SAE Interpretability Analysis
Analyze which Sparse Autoencoder features are biased towards true positive vs false positive structural variant calls, and investigate biological patterns in feature activations.
 - Run SAE training notebook first to generate trained model
 - Embedding extraction notebook for test data


In [None]:
import os
import json
import pathlib
import torch
import numpy as np
import pandas as pd
from collections import Counter, defaultdict
from scipy.stats import chi2_contingency, fisher_exact, mannwhitneyu
from statsmodels.stats.multitest import multipletests
import warnings
warnings.filterwarnings('ignore')

device = "cuda" if torch.cuda.is_available() else "cpu"
print(f"Device: {device}")

In [None]:
# Load test embeddings and SAE model
print("Loading test embeddings and trained SAE model...")

# Load test data
test_pkg = torch.load("../data/processed/sae_sv_embeddings.pt", map_location="cpu")
test_emb = test_pkg["embeddings"].float().to(device)
test_sv_info = test_pkg["sv_info"]

# Load best SAE model
best_model_path = pathlib.Path("../data/models/BEST_MODEL.json")
if best_model_path.exists():
    with open(best_model_path) as f:
        best_meta = json.load(f)
    model_dir = pathlib.Path(best_meta["best_dir"])
    ckpt_path = model_dir / "sae.pt"
else:
    # Fallback to standard path
    model_dir = pathlib.Path("../data/models/4096to4096_k64")
    ckpt_path = model_dir / "sae.pt"

pkg = torch.load(ckpt_path, map_location="cpu")
cfg = pkg["config"]
input_dim = int(cfg["input_dim"])
feature_dim = int(cfg["feature_dim"])
k_active = int(cfg["k"])

print(f"SAE config: {input_dim} -> {feature_dim}, k={k_active}")

In [None]:
# Recreate SAE model class if needed
class BatchTopKSAE(torch.nn.Module):
    """Sparse Autoencoder with Top-K activation"""

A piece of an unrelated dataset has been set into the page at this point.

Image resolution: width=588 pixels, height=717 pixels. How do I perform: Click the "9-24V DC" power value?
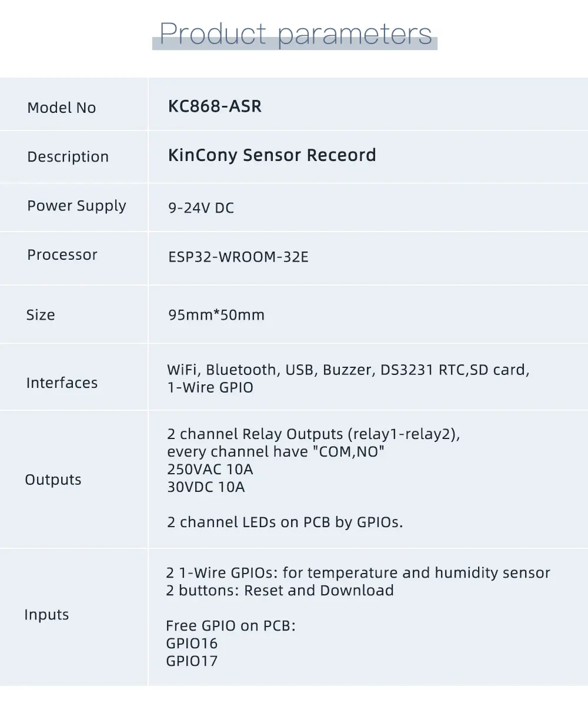(201, 208)
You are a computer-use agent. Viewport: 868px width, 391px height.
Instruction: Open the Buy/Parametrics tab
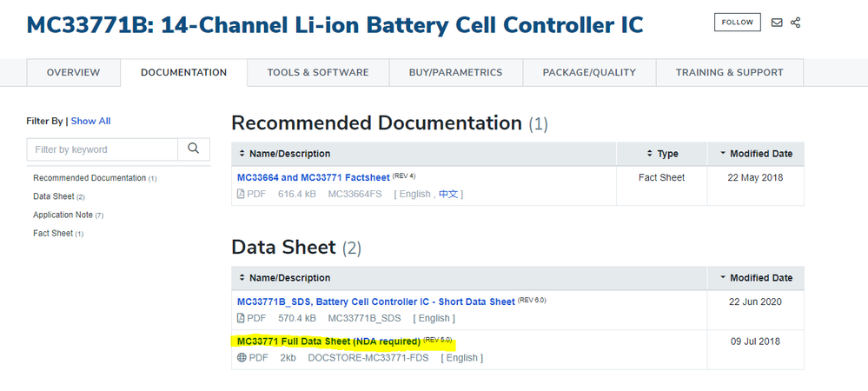pyautogui.click(x=455, y=73)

    def __init__(self, input_dim, feature_dim, k_active):
        super().__init__()
        self.input_dim = input_dim
        self.feature_dim = feature_dim
        self.k_active = k_active

        self.encoder = torch.nn.Linear(input_dim, feature_dim, bias=True)
        self.decoder = torch.nn.Linear(feature_dim, input_dim, bias=False)

    def forward(self, x):
        features = self.encoder(x)
        k = min(self.k_active, self.feature_dim)
        topk_values, topk_indices = torch.topk(features, k, dim=-1)
        sparse_features = torch.zeros_like(features)
        sparse_features.scatter_(-1, topk_indices, topk_values)
        reconstructed = self.decoder(sparse_features)
        return {
            'reconstructed': reconstructed,
            'sparse_features': sparse_features,
            'dense_features': features
        }

    def get_feature_activations(self, x):
        with torch.no_grad():
            features = self.encoder(x)
            k = min(self.k_active, self.feature_dim)
            _, topk_indices = torch.topk(features, k, dim=-1)
            return topk_indices, features

# Load and setup SAE
sae = BatchTopKSAE(input_dim, feature_dim, k_active).to(device)
sae.load_state_dict(pkg["model_state_dict"], strict=False)
sae.eval()

In [None]:
# Get whitening parameters
mu = pkg["config"].get("μ", pkg["config"].get("mu"))
sigma = pkg["config"].get("σ", pkg["config"].get("std"))
if not isinstance(mu, torch.Tensor):
    mu = torch.tensor(mu)
if not isinstance(sigma, torch.Tensor):
    sigma = torch.tensor(sigma)
mu = mu.view(1, -1).float()
sigma = (sigma.view(1, -1).float() + 1e-6)

# Whiten test embeddings
test_emb_w = (test_emb - mu) / sigma

print(f"Loaded {len(test_sv_info)} test samples")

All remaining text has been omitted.